PROBLEM SET 13

Due September 1, 2006

"Vacations are for undergraduates," Robert Jastrow, 1953

Reading: Landau and Lifshitz, Jackson, Goldstein, Sakurai,
Abramowitz and Stegun

    LD715: Determine on the mass of the most massive neutron star that can be stable against collapse to a black hole (the Chandrasekhar limit). Determine the ratios with which neutrons, protons, and electrons are present. Nucleons can convert to hyperons through weak interactions that involve the emission of pions. Determine the modified equilibrium conditions and the extent to which a more massive star can be stabilized by the conversion of nucleons to hyperons.

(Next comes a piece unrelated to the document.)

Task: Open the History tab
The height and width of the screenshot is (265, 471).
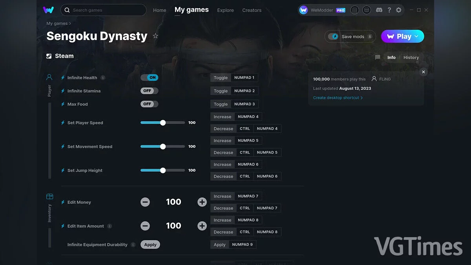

Are the stable conditions such that the Schwarxschild radius associated with the mass enclosed at any radius R is less than R, 2GM/c2 < R? You may assume that the star is cold with T < 107 K and may neglect interactions among the constituent particles.

   LD721: Show that the slowing of the rotation rate of the Crab pulsar is consistent with radiative energy loss from a rotating off-axis magnetic dipole with a strength consistent with that obtained in the collapse of an ordinary massive star with a typical magnetic field. (Hint: how does the field change in the collapse?) The rotation period P of the Crab pulsar is 33 ms and its mass is about 1.4 times the mass of the sun. dP/dt = -4.2 × 10-13.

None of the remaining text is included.